Following that, Sanger talked to jurors about “uncharged acts” witnesses brought forth in the case, saying two women came forward alleging Paul Flores raped or attempted to rape them. Sanger said, “He’s charged with murder, not rape or attempted rape.”

He went on to tell the jurors that if Paul took advantage of them, “That’s wrong, that’s bad, that’s a crime he can be convicted of, but that’s not your job. What you have to decide is whether Paul Flores committed murder.”

Sanger attacked the credibility of other witnesses that came forward to law enforcement decades after Kristin’s disappearance, saying that it’s too much of a coincidence that after all these years, they finally decided to tell their side of the story. There’s “too much publicity.”

Later in the morning, Sanger said, “It’s probable that something happened to her, but what was it? Did she go somewhere else? What was she doing? We don’t know. You can’t fill in the blank with ‘I bet I know’ because that’s not how this works.”

Sanger told the jurors that they needed to question whether the expert witnesses for the prosecution are actually experts. At one point he said, “It’s junk science coming into the courtroom.”

This combination photo shows suspects Paul Flores (L) and Ruben Flores (R), who were arrested Tuesday, April 13, 2021, for the murder of Kristin Smart. Flores, the longtime suspect in the 25-year-old disappearance of the California college student was arrested Tuesday, April 13, 2021, on suspicion of murder, and his father was booked in jail as an accessory to the crime. Flores, 44, who was the last person seen with Smart on the California Polytechnic State University campus in San Luis Obispo before she vanished in 1996, was taken into custody in the Los Angeles area. (San Luis Obispo County Sheriff’s Office via AP)

Sanger questioned whether the types of tests conducted on the soil under the deck in the backyard of Ruben’s Arroyo Grande home were validated by studies from experts in those specific fields of study.

Sanger finished his closing arguments by telling jurors, “You must decide the case for yourself. It depends on all 12 of you to deliberate to show whether there’s proof beyond a reasonable doubt. The only proper verdict in this case is not guilty.”

Following the nearly six hours of closing arguments from Sanger Monday and into Tuesday, the prosecution had a chance for a rebuttal.

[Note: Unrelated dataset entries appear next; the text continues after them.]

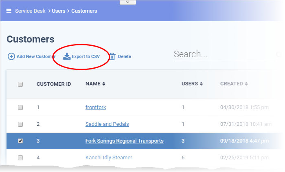Sort by the NAME column arrows

point(104,84)
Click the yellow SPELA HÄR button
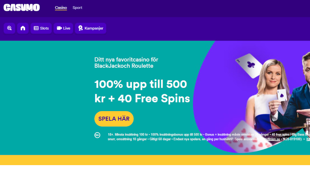Image resolution: width=310 pixels, height=172 pixels. coord(114,119)
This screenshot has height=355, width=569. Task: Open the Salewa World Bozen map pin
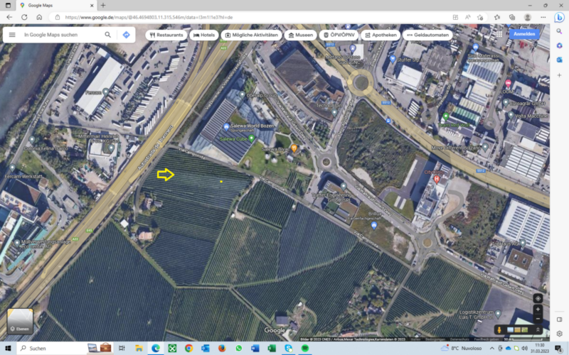[x=227, y=127]
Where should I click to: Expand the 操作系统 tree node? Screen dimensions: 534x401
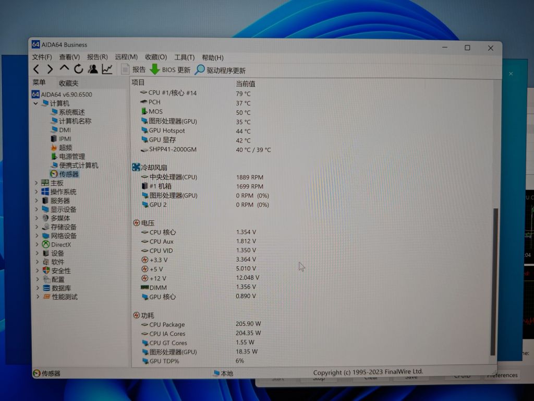(37, 192)
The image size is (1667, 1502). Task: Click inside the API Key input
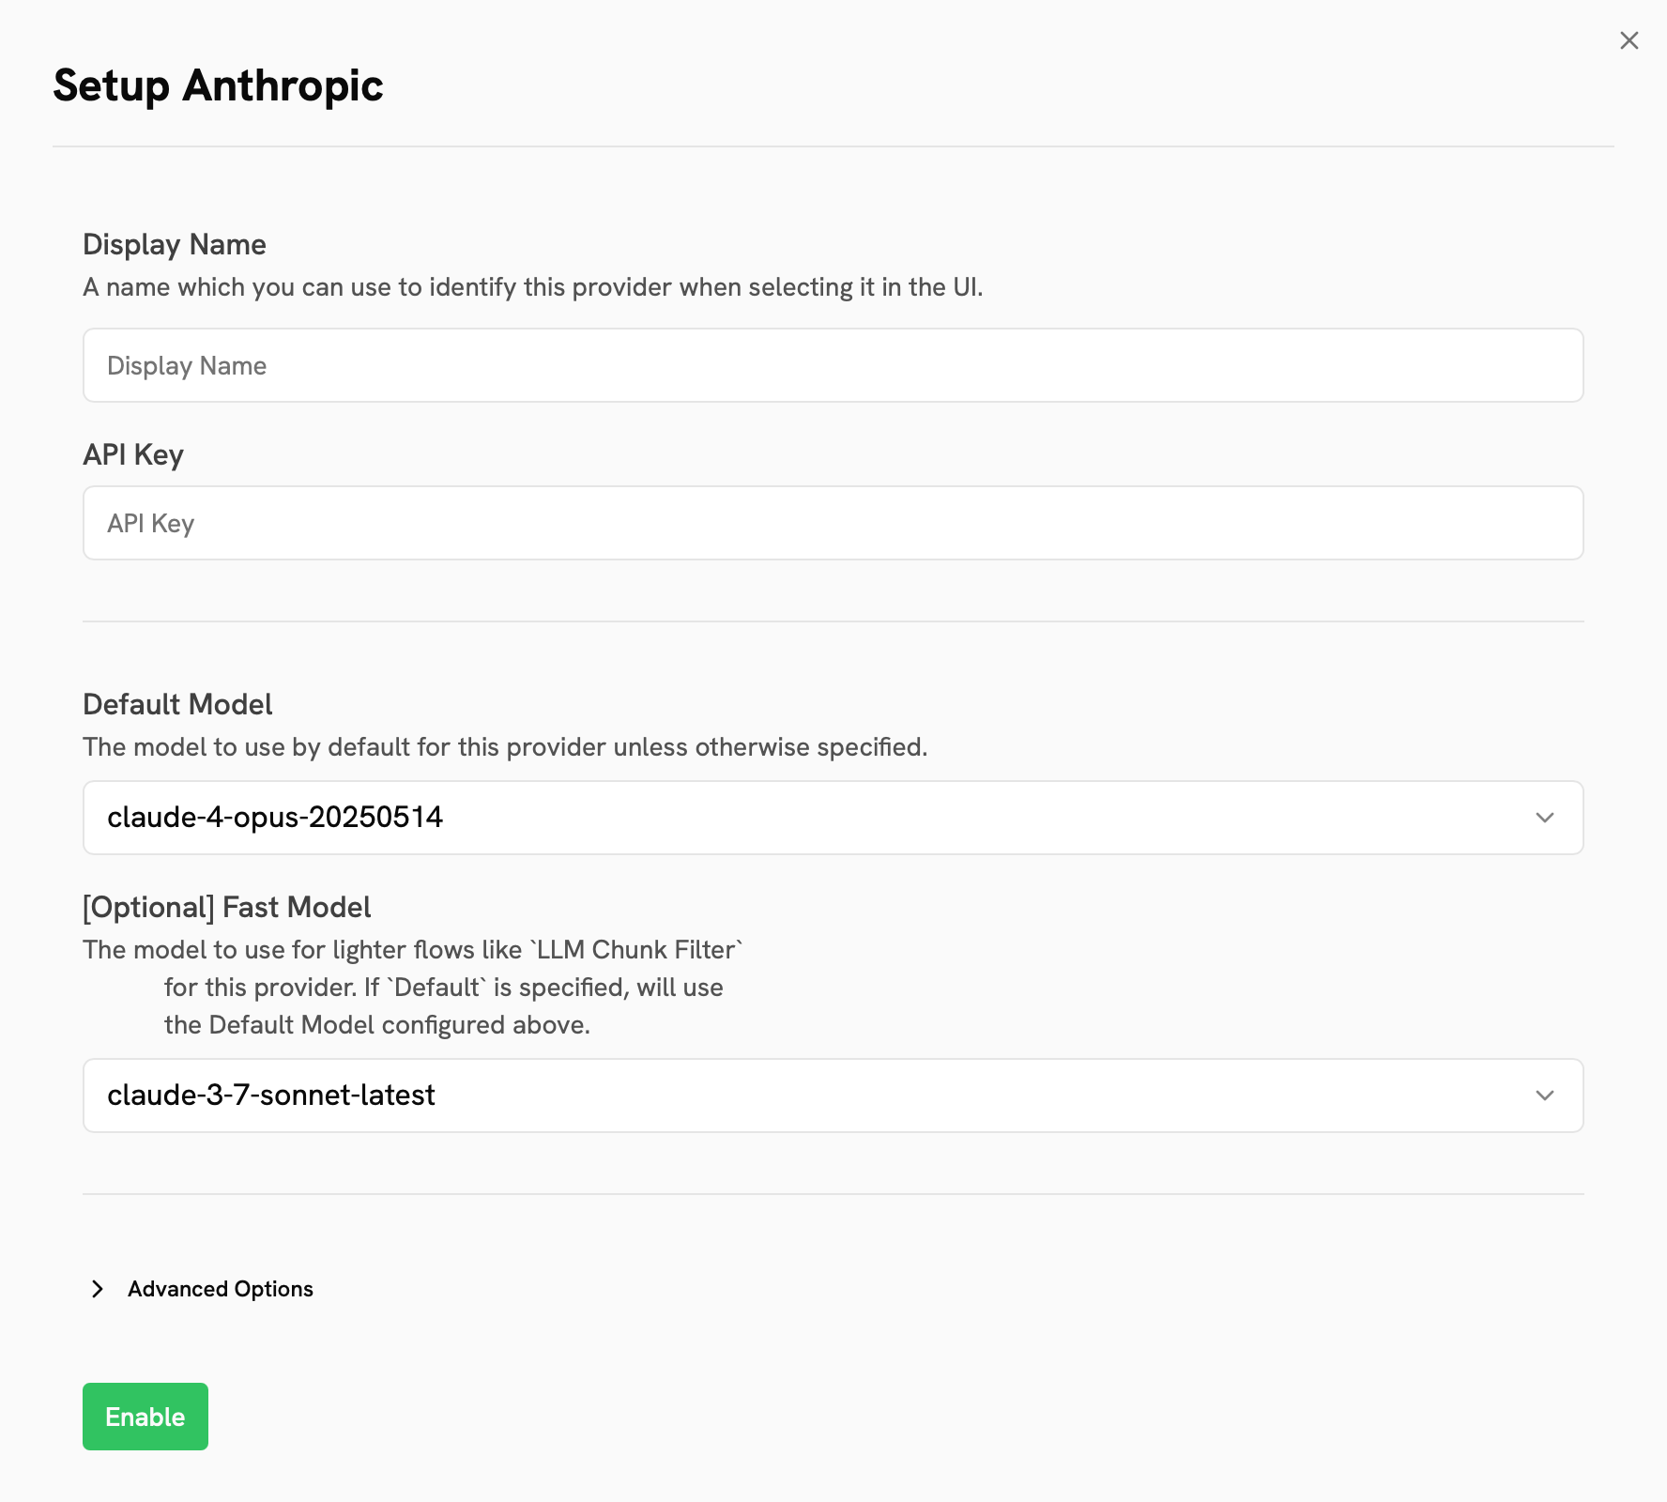tap(832, 523)
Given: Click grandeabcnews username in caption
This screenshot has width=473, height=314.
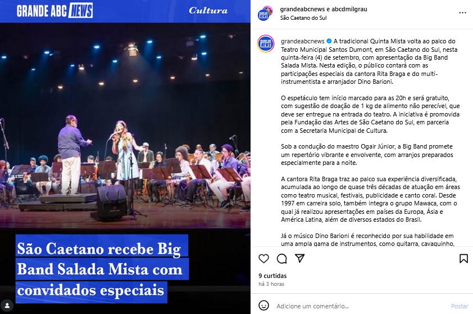Looking at the screenshot, I should click(x=303, y=41).
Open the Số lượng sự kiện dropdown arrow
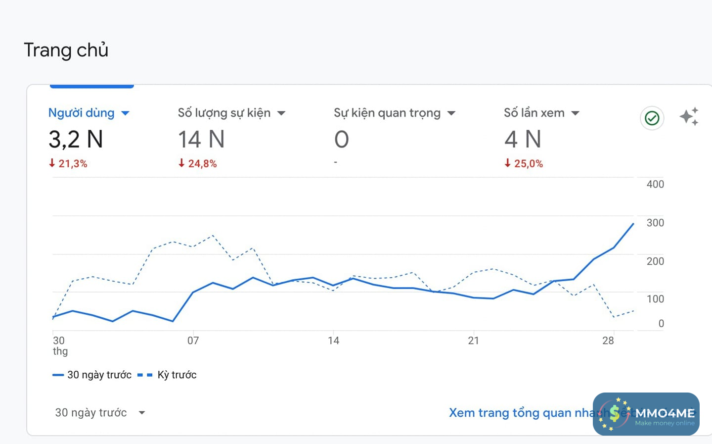The height and width of the screenshot is (444, 712). coord(281,113)
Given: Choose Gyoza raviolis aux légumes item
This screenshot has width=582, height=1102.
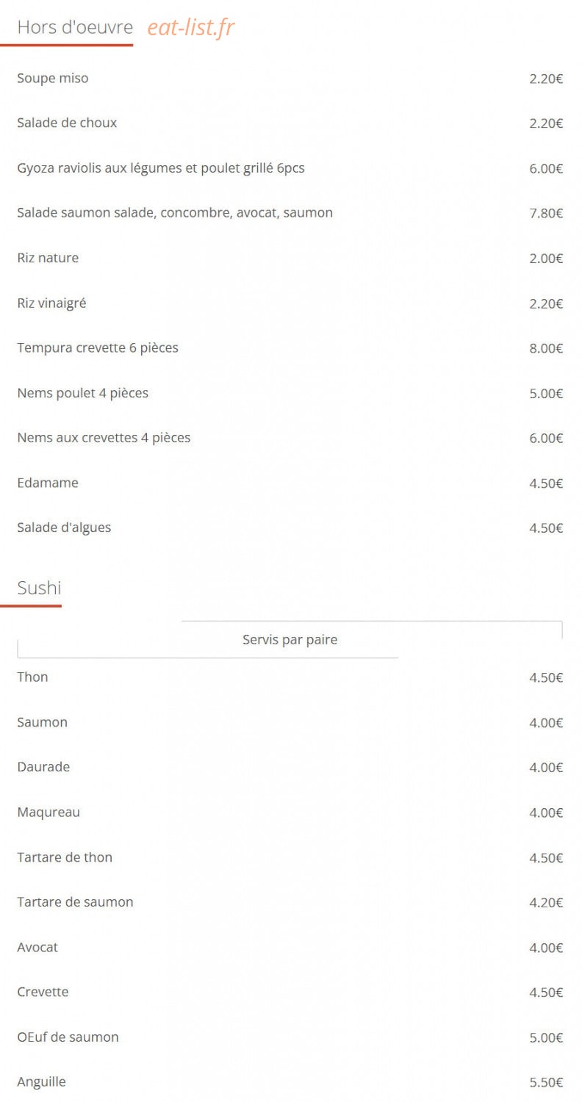Looking at the screenshot, I should (x=161, y=168).
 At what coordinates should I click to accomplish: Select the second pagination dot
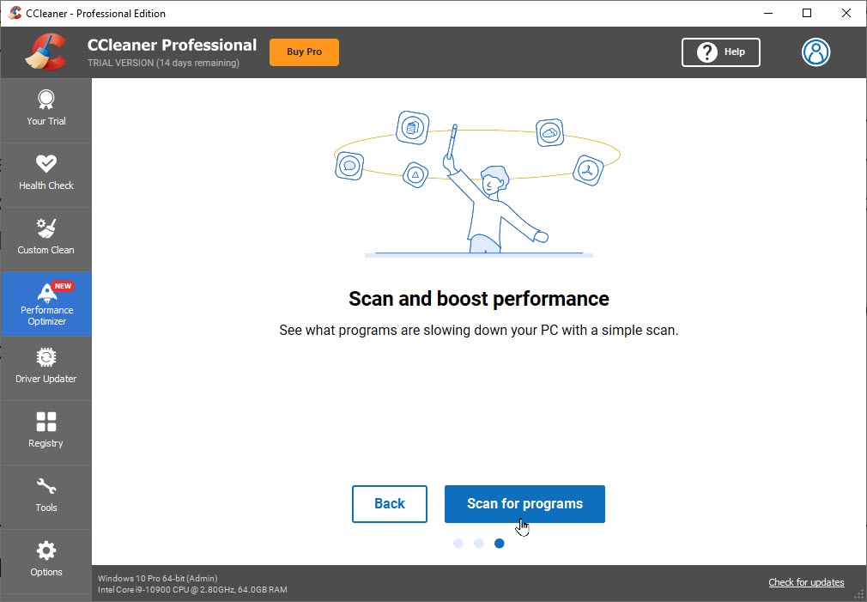tap(479, 544)
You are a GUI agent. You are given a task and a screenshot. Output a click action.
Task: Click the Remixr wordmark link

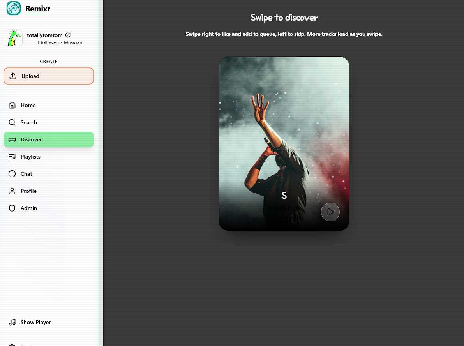(x=37, y=8)
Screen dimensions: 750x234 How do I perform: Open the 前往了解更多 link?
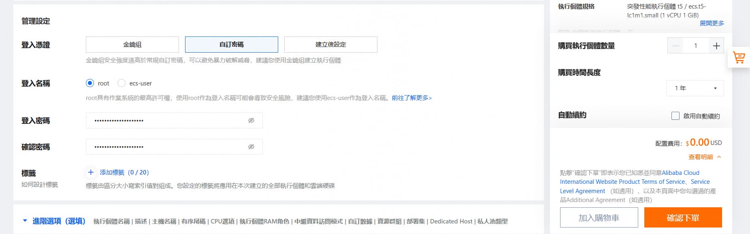click(x=411, y=98)
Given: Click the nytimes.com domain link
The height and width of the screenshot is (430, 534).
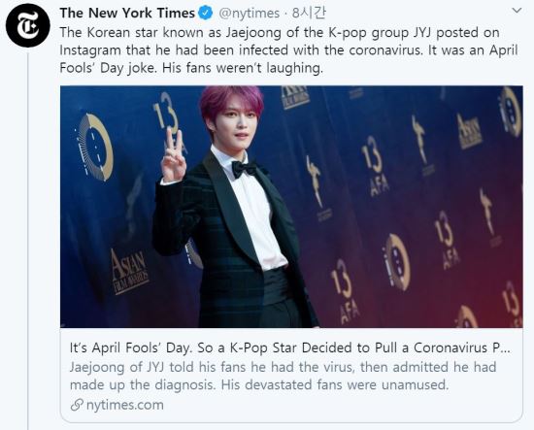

In the afternoon, San Luis Obispo County Deputy District Attorney Chris Peuvrelle told jurors that “The only at-risk behavior Kristin Smart participated in that night was existing in the same zip code as Paul Flores.”

He continued on to say, “Still no alibi for Saturday morning because he was murdering Kristin Smart and hiding the body with his dad.”

Peuvrelle finished his rebuttal by telling jurors, “Sometimes we tell our kids monsters do not exist, but they do. I ask you to render a truthful verdict that Paul Flores is guilty of 1st degree murder.”

Sanger filed a motion for a mistrial, but the court denied that motion.

Kristin Smart Murder Trial

Paul Flores stands next to his attorney in court Sept. 27, 2022. (POOL via KSBY)

Paul’s jury was sent to begin deliberations around 3 p.m. Tuesday. Jury instructions for Ruben’s case were given to his jurors by the judge moments later.

Closing arguments are scheduled to begin in his case Wednesday morning.

If verdicts are reached, they will be read back-to-back.